___ PROVIDED DATA ___

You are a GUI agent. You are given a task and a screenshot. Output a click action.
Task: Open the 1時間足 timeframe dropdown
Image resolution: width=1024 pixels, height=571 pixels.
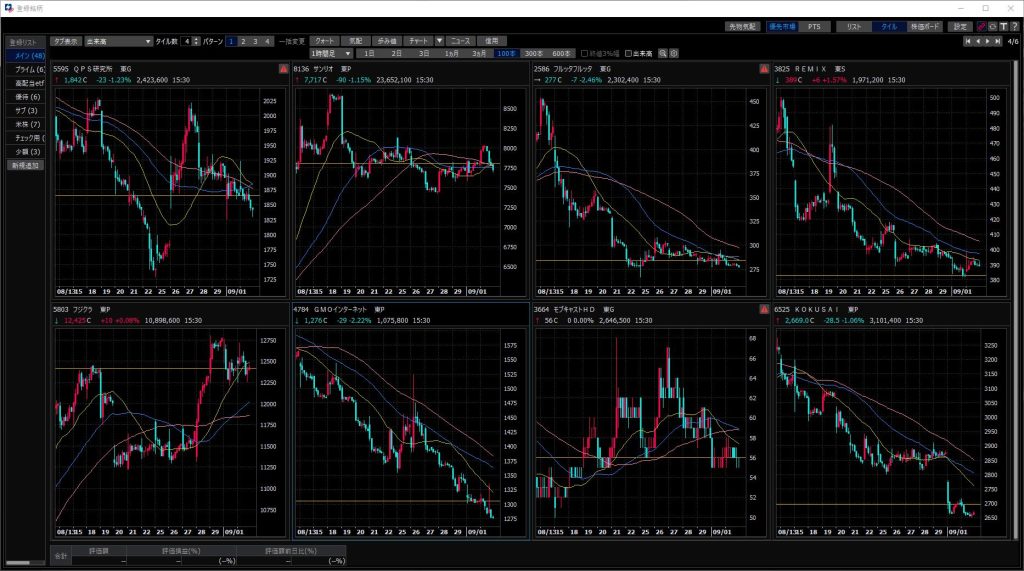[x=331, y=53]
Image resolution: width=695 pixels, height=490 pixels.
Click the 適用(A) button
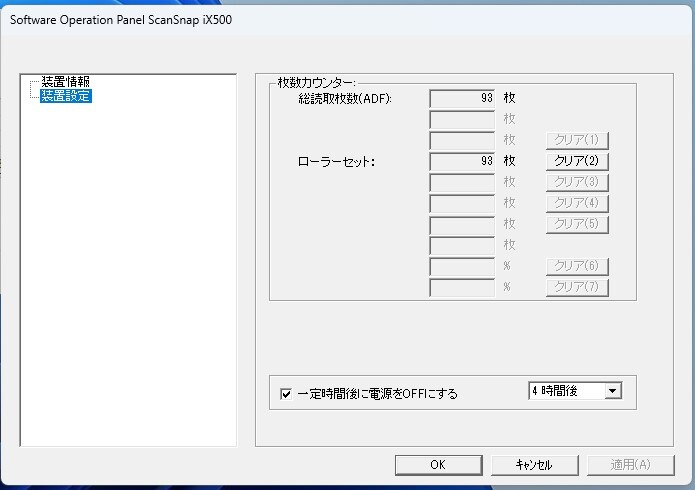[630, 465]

___

WORK ITEM = Write every entry again exactly as given, skipping the pictures.

EXERCISE RESULT =
You are a GUI agent. You are given a task and a screenshot. Output a click action.
Task: Open the 1時間足 timeframe dropdown
Image resolution: width=1024 pixels, height=571 pixels.
[x=331, y=53]
Image resolution: width=695 pixels, height=490 pixels.
Click the 適用(A) button
[630, 465]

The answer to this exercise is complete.